Donna uccisa e fatta a pezzi a Teramo, fermato un uomo. Su di lui forti indizi

Una svolta importante nelle indagini sulla donna uccisa e fatta a pezzi martedì scorso a Teramo. Nelle ultime ore un uomo di 48 anni, B.P., originario della Puglia, ma da tempo residente a Teramo, è stato fermato. Secondo gli inquirenti sarebbe l’autore dell’omicidio di Adele Mazza, 48 anni. L’ordinanza di fermo dell’uomo è stato tramutato in ordinanza di custodia cautelare in carcere firmato dal gip di Teramo Marina Tommolini. Il quarantottenne è accusato di omicidio volontario, vilipendio ed occultamento di cadavere. I carabinieri del nucleo operativo di Teramo ed il Ris di Roma stanno perquisendo l’abitazione teramana dell’uomo ed altri luoghi da lui frequentati alla ricerca di ulteriori prove della sua colpevolezza. Sarebbe lui l’autore del delitto di Adele Mazza, strangolata e fatta pezzi prima di essere gettata in un fossato di via Franchi a Teramo.
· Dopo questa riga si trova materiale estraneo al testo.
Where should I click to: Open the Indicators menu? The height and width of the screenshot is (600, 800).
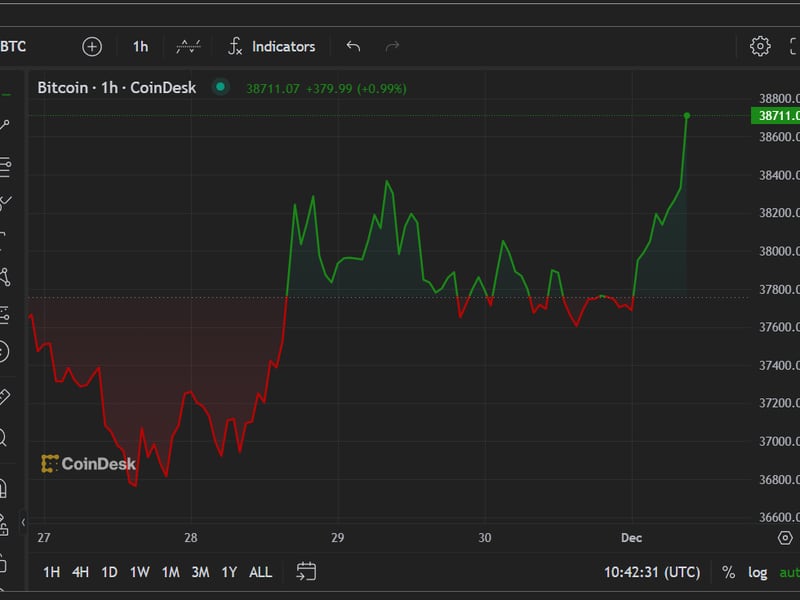click(271, 46)
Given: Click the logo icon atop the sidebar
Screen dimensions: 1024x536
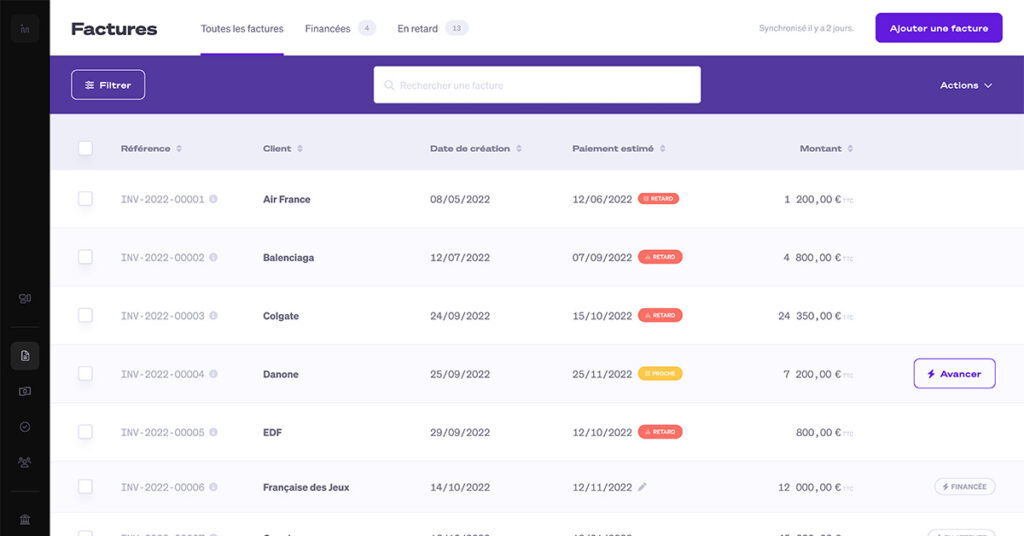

L’omicidio sarebbe avvenuto nella notte tra sabato e domenica di Pasqua mentre il ritrovamento del corpo mutilato risale a martedì scorso. La vittima conosceva il suo assassino visti i legami di questi con gli ambienti della malavita locale legati alla droga. Il pugliese, tra l’altro, vive non molto lontano dall’abitazione della donna, che la stessa lasciò in fretta per uscire con una persona che probabilmente conosceva. Questi pochi ma importanti indizi, finiti in mano degli inquirenti, hanno portato alla svolta di queste ore. Secondo indiscrezioni, altre persone sono state sentite e in alcuni casi ci sarebbero state anche delle perquisizioni. C’è il sospetto che l’uomo non abbia agito da solo, ma sia stato aiutato.